====== Document segment

Mr Obama came up a winner in two small New Hampshire towns, where a tradition of having the first Election Day votes tallied lives on.

Mr Obama defeated Mr McCain by a 15-6 vote in Dixville Notch, while Hart's Location reported 17 votes for Mr Obama, 10 for Mr McCain and two for write-in Ron Paul. Mr Bush carried both towns in the last two elections.

Mr McCain, a 72-year-old four-term Arizona senator, ended the contest Monday with a frantic and grueling dash through several traditionally Republican states still not securely in his camp or even leaning to Obama.

Mr McCain stopped in Florida, Virginia, Indiana, New Mexico and Nevada. And he again passed through Pennsylvania, the only state that voted Democratic in 2004 where he still hoped for a win.

He sought to raise fears among Americans that the Democratic nominee was outside the American mainstream, saying 'Sen Obama is in the far left lane'.

As he sought to distance himself from the unpopular Mr Bush, Mr McCain stressed he was deeply at odds with White House economic policies while promising to clean house in the capital after years of scandal.

Mr McCain said he sensed an upset in the making even though national and key state polls showing him trailing Mr Obama.

'This momentum, this enthusiasm convinces me we're going to win tomorrow,' Mr McCain told a raucous evening rally in Henderson, Nevada.

He closed out the endurance test past midnight at a home-state rally in Prescott, Arizona. Mr Obama ran television commercials in Arizona in the campaign's final days after polls showed the race tightening.

'My friends, it's been a long, long journey,' he told supporters.

On election eve, the 47-year-old Mr Obama, a first-term senator from Illinois, was favored to win all the states Democrats captured in 2004, when Bush defeated Democratic Sen. John Kerry. That would give him 251 electoral votes.

He was leading or tied in several states won by Bush, giving him several paths to the 270 vote threshold - such as victories in Ohio or Florida, or in a combination of smaller states.

Mr McCain, meanwhile, must hold as many Bush states as possible while trying to capture a Democratic stronghold, such as Pennsylvania.

While no battleground state was ignored, Virginia and Ohio, where no Republican president has ever lost, seemed most coveted.

Together, they account for 33 electoral votes that Mr McCain must win.

Mr Obama sprinted into the lead after economic concerns overwhelmed the war in Iraq, as the primary concern among voters.

Even though Republican experts argued the race was tightening, several polls suggested Mr Obama's lead was growing.

A USA Today/Gallup poll published on Monday found likely voters nationwide favouring Mr Obama by 11 points over McMr Cain, 53-42 per cent, with a margin of error of 2 percentage points. Other polls showed Mr Obama with a 7 or 8 per centage-point lead.

Polls conducted by Quinnipiac University showed Mr Obama with significant leads in two critical swing states, Ohio and Pennsylvania, and tied with Mr McCain in Florida, where the prize is 27 electoral votes. A win for Obama in any of these three states would be hard for McCain to overcome.

============
====== Dataset

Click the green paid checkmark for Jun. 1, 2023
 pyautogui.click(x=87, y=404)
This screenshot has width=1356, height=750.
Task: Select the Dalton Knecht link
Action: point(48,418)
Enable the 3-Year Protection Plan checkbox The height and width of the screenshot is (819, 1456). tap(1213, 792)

============
====== Dataset

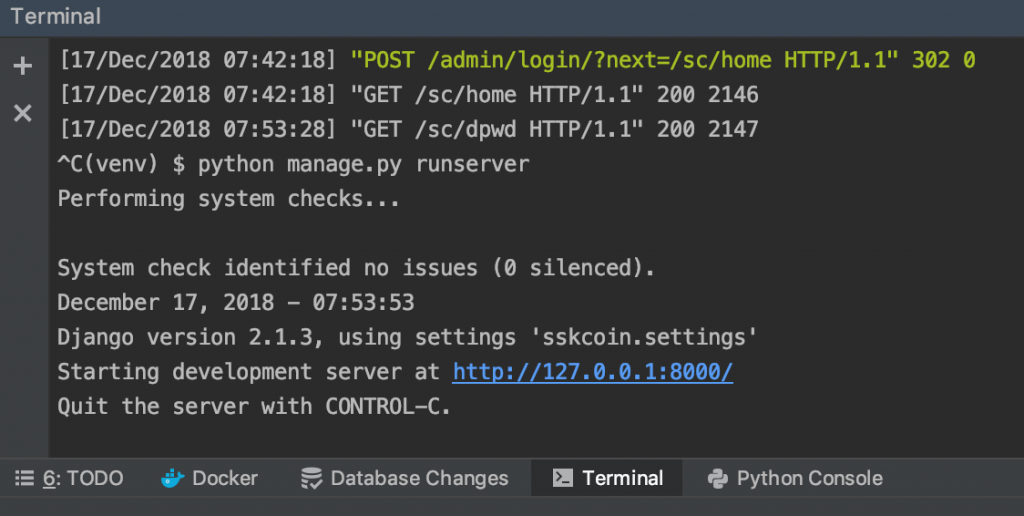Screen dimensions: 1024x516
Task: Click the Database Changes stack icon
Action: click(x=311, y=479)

============

#### Goal
Repeat the passage of the election news report between "As he sought" and "in Henderson, Nevada.", inclusive.

#### Output below
As he sought to distance himself from the unpopular Mr Bush, Mr McCain stressed he was deeply at odds with White House economic policies while promising to clean house in the capital after years of scandal.

Mr McCain said he sensed an upset in the making even though national and key state polls showing him trailing Mr Obama.

'This momentum, this enthusiasm convinces me we're going to win tomorrow,' Mr McCain told a raucous evening rally in Henderson, Nevada.